**Exercise prompt:** Give the name of every author of the vertigo article that follows.

══ Reading passage ══

Radio-Clinical Correlation in the Management of Patients Dizzying: Proposal of a Diagnostic Attitude
F Alloun1*, Y Malki2, A Matari3, H Ainouche4 and D Djennaoui5
1Service Otorhinolaryngology, CNEMPN, Algeria
1Service radiologie, HCA, Algeria
2Service épidémiologie, CRMC, Algeria
3Service ORL, CHU Mustapha, Algeria
Submission: January 02, 2019; Published: January 18, 2019
*Corresponding author: F Alloun, Service Otorhinolaryngology, CNEMPN, Algeria
How to cite this article: F Alloun, Y Malki, A Matari, H Ainouche, D Djennaoui. Radio-Clinical Correlation in the Management of Patients Dizzying: Proposal of a Diagnostic Attitude. Glob J Oto, 2019; 19(1): 556005. DOI: 10.19080/GJO.2019.19.556005
Introduction: Diagnostic management of vertigo has attracted the interest of several authors around the world, given the errors and diagnostic impasses found. The main objective of our work is to analyze the contribution of a well-established clinical diagnostic protocol compared to that of imaging in the etiological diagnosis of vertigo whether acute or chronic, and this in order to justify indications of imagery in front of a vertigo.

═══
══ Record excerpts ══

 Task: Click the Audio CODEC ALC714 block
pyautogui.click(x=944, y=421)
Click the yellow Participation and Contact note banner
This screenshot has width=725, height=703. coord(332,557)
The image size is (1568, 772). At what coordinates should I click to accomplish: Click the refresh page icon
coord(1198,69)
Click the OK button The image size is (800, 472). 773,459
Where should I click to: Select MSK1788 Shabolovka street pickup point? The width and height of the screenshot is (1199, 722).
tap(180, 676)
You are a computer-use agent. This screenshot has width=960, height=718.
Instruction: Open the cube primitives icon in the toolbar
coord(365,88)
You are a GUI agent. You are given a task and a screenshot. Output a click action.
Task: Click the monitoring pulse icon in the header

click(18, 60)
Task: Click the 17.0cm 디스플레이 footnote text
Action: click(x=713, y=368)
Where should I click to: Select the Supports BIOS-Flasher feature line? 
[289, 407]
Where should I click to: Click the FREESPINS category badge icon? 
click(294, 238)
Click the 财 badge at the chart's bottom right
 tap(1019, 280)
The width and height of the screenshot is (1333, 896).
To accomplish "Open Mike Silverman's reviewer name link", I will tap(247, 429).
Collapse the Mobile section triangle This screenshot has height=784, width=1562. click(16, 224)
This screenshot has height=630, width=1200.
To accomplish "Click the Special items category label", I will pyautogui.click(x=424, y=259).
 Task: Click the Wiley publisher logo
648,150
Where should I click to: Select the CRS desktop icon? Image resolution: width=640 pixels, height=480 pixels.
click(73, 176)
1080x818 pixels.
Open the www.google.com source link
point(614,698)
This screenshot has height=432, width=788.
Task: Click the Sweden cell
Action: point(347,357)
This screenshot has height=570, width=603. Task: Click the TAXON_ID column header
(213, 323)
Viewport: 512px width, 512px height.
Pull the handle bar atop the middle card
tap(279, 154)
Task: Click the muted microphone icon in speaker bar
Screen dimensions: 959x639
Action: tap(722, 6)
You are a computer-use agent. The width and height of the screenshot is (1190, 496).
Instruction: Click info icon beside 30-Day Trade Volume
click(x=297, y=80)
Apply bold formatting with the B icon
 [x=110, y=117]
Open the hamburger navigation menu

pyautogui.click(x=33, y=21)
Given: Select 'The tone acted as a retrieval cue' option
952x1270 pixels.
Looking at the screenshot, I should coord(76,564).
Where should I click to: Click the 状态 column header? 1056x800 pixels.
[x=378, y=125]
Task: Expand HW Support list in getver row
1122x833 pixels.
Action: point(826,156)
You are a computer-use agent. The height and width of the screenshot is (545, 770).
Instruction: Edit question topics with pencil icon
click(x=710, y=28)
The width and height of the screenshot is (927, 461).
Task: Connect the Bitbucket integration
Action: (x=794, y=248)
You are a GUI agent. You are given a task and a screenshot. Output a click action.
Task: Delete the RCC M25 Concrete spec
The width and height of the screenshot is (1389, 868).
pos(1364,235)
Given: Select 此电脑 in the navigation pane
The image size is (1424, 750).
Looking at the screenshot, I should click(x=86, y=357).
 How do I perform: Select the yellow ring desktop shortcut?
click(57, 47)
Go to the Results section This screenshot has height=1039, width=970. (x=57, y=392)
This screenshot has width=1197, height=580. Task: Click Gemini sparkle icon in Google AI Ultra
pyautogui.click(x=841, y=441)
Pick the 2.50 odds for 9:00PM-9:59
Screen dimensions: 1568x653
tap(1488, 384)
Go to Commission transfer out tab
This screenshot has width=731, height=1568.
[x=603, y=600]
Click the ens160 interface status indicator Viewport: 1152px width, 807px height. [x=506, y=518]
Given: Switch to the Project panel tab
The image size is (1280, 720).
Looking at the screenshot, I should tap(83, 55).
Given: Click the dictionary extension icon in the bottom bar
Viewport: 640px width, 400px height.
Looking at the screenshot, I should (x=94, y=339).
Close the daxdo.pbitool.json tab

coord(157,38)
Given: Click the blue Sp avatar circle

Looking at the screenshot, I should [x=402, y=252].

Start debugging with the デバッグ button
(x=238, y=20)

═══

**Reply to the exercise:** F Alloun, Y Malki, A Matari, H Ainouche, D Djennaoui